What the task requires: Would you print exactly the lines that begin the listing and continue through the line holding "You are a computer-use"? No pictures, please.
>>>>>
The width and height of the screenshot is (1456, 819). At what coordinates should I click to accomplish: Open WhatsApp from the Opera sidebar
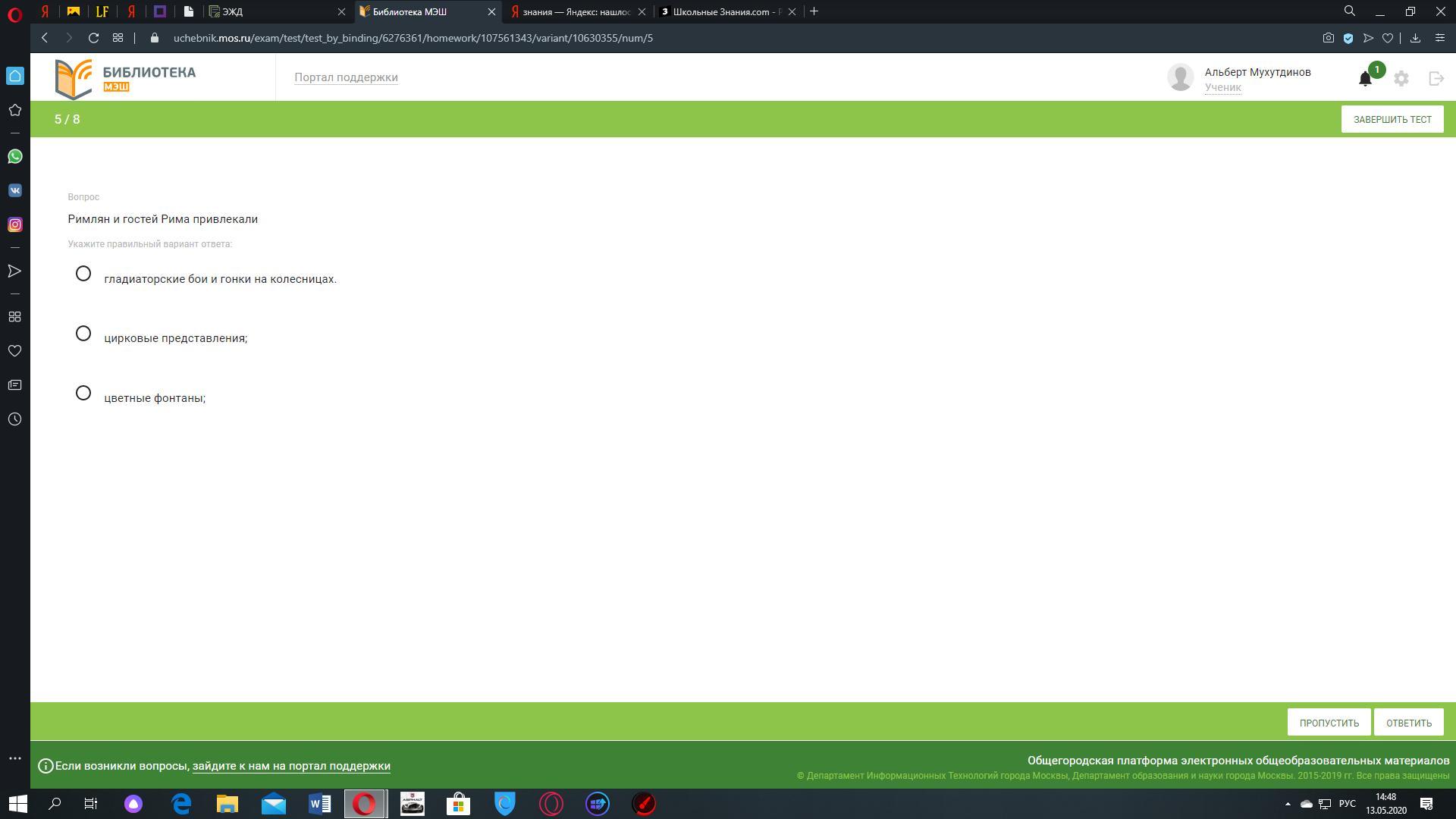tap(14, 156)
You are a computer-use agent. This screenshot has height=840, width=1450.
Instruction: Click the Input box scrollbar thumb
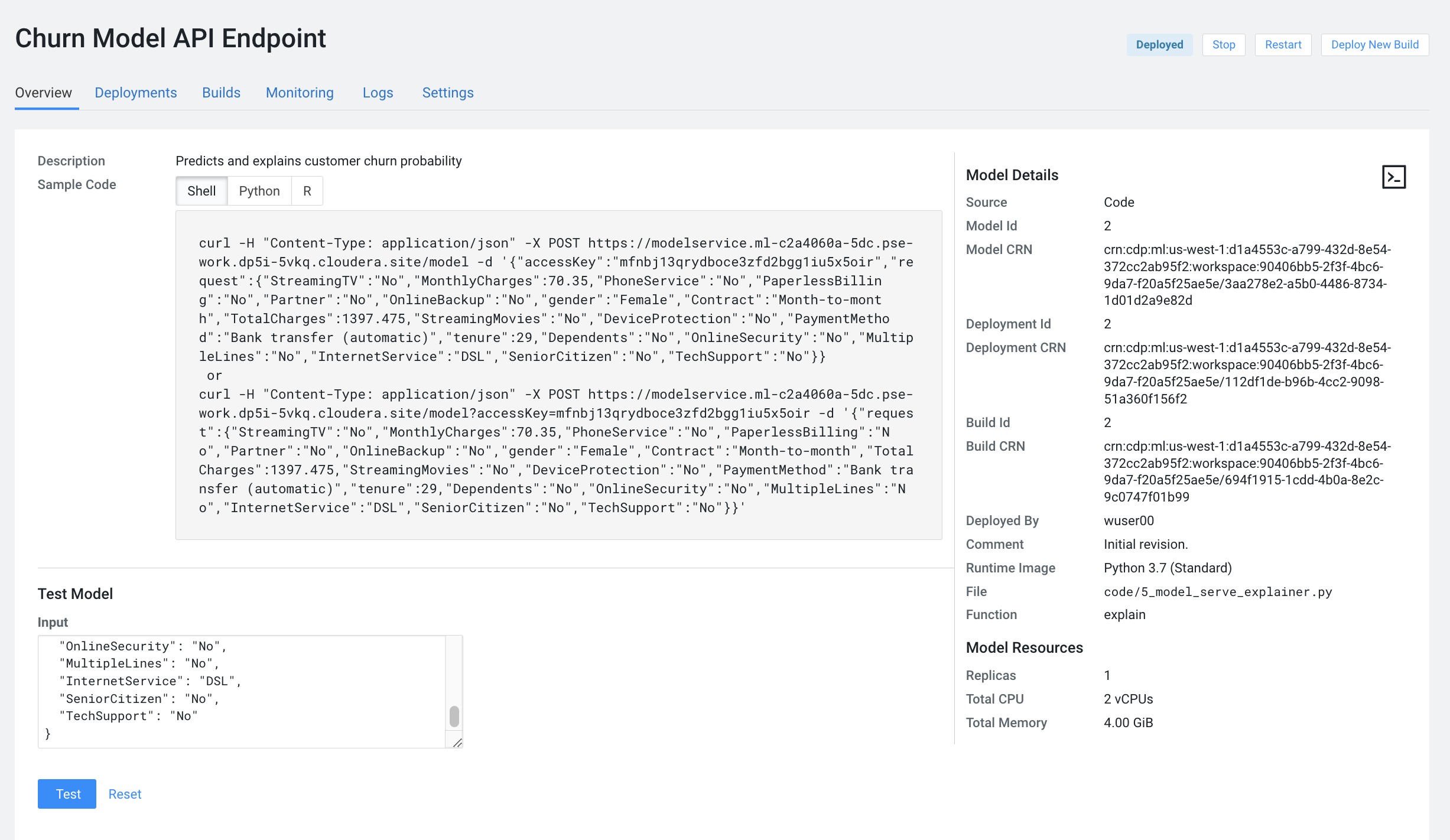pos(454,716)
<<<<<
Answer box:
The width and height of the screenshot is (1456, 819). At what coordinates should I click to accomplish: Open WhatsApp from the Opera sidebar
tap(14, 156)
You are a computer-use agent. This screenshot has height=840, width=1450.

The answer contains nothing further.